╭─ Given entries
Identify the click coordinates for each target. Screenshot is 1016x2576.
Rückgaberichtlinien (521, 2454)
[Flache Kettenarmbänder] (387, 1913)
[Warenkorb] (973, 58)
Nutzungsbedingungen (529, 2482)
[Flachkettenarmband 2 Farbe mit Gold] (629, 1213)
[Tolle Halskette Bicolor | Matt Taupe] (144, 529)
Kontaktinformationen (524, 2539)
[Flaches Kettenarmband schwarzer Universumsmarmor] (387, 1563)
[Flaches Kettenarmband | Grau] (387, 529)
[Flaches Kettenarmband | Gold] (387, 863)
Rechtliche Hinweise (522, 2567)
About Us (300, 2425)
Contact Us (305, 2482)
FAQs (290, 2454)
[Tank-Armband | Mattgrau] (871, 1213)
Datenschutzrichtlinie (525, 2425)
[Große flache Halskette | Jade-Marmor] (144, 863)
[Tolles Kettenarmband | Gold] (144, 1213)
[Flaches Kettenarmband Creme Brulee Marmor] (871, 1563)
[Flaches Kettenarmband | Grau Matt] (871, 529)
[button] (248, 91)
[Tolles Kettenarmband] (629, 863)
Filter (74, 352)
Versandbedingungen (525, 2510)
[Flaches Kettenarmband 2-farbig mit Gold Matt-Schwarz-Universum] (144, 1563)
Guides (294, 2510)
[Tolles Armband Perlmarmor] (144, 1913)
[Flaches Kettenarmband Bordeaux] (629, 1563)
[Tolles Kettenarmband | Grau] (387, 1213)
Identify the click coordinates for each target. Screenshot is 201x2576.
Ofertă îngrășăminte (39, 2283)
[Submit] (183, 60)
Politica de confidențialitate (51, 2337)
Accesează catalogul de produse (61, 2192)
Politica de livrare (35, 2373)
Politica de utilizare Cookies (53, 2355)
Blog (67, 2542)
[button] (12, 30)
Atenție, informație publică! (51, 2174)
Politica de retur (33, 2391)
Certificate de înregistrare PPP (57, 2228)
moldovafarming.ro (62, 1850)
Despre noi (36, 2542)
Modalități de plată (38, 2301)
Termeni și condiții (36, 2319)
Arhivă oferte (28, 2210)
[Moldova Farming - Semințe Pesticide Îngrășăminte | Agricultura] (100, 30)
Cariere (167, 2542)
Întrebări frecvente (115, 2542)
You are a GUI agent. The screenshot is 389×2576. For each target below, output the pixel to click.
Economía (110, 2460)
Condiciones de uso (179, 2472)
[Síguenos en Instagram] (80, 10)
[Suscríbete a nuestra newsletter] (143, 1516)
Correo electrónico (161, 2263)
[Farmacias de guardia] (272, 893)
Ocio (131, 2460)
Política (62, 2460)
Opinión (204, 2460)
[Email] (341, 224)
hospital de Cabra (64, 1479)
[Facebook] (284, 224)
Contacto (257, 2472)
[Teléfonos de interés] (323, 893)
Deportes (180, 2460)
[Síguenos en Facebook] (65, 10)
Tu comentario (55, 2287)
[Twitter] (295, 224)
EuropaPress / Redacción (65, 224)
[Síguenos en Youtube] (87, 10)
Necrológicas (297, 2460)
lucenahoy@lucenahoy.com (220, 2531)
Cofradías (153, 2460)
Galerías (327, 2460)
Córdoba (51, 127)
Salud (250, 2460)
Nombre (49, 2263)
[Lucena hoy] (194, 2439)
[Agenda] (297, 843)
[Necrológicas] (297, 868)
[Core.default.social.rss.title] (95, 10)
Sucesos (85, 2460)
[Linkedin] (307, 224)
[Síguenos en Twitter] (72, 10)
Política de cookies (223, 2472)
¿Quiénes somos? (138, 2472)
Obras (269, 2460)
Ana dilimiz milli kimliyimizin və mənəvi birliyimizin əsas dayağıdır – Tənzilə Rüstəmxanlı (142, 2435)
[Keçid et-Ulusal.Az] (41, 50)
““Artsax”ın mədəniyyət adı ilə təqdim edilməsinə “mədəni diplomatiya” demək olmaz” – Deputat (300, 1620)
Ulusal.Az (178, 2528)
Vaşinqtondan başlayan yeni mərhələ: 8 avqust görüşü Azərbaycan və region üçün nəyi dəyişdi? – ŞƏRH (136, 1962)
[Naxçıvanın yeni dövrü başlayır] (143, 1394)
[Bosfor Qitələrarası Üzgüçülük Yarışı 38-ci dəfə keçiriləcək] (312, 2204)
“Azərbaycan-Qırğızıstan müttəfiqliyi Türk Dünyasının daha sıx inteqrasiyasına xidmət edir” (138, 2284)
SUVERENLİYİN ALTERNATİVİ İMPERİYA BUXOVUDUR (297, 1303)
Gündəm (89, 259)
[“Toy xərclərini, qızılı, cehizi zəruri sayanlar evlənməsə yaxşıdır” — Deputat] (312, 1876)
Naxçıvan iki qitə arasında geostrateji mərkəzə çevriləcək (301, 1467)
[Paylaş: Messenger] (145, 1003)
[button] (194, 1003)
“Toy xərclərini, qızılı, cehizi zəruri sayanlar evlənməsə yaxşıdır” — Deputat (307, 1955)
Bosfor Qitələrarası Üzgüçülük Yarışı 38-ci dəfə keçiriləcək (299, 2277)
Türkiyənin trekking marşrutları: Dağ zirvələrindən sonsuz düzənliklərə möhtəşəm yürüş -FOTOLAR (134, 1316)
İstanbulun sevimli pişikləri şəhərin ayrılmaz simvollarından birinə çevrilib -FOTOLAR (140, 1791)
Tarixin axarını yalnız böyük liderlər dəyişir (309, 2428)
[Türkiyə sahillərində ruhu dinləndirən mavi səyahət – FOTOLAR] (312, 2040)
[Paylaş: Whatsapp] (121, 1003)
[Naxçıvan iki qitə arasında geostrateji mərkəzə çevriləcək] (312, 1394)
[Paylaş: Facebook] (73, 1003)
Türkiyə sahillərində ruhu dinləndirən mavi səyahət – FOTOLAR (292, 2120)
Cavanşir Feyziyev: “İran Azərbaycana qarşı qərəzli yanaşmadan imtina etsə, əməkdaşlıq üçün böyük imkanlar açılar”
╰─
**What to work on:** Give back the line containing "Ulusal.Az (178, 2528)" and all the lines after it through the end of the records, unchanged.

**Result of the exercise:**
Ulusal.Az (178, 2528)
Vaşinqtondan başlayan yeni mərhələ: 8 avqust görüşü Azərbaycan və region üçün nəyi dəyişdi? – ŞƏRH (136, 1962)
[Naxçıvanın yeni dövrü başlayır] (143, 1394)
[Bosfor Qitələrarası Üzgüçülük Yarışı 38-ci dəfə keçiriləcək] (312, 2204)
“Azərbaycan-Qırğızıstan müttəfiqliyi Türk Dünyasının daha sıx inteqrasiyasına xidmət edir” (138, 2284)
SUVERENLİYİN ALTERNATİVİ İMPERİYA BUXOVUDUR (297, 1303)
Gündəm (89, 259)
[“Toy xərclərini, qızılı, cehizi zəruri sayanlar evlənməsə yaxşıdır” — Deputat] (312, 1876)
Naxçıvan iki qitə arasında geostrateji mərkəzə çevriləcək (301, 1467)
[Paylaş: Messenger] (145, 1003)
[button] (194, 1003)
“Toy xərclərini, qızılı, cehizi zəruri sayanlar evlənməsə yaxşıdır” — Deputat (307, 1955)
Bosfor Qitələrarası Üzgüçülük Yarışı 38-ci dəfə keçiriləcək (299, 2277)
Türkiyənin trekking marşrutları: Dağ zirvələrindən sonsuz düzənliklərə möhtəşəm yürüş -FOTOLAR (134, 1316)
İstanbulun sevimli pişikləri şəhərin ayrılmaz simvollarından birinə çevrilib -FOTOLAR (140, 1791)
Tarixin axarını yalnız böyük liderlər dəyişir (309, 2428)
[Türkiyə sahillərində ruhu dinləndirən mavi səyahət – FOTOLAR] (312, 2040)
[Paylaş: Whatsapp] (121, 1003)
[Naxçıvan iki qitə arasında geostrateji mərkəzə çevriləcək] (312, 1394)
[Paylaş: Facebook] (73, 1003)
Türkiyə sahillərində ruhu dinləndirən mavi səyahət – FOTOLAR (292, 2120)
Cavanşir Feyziyev: “İran Azərbaycana qarşı qərəzli yanaşmadan imtina etsə, əməkdaşlıq üçün böyük imkanlar açılar”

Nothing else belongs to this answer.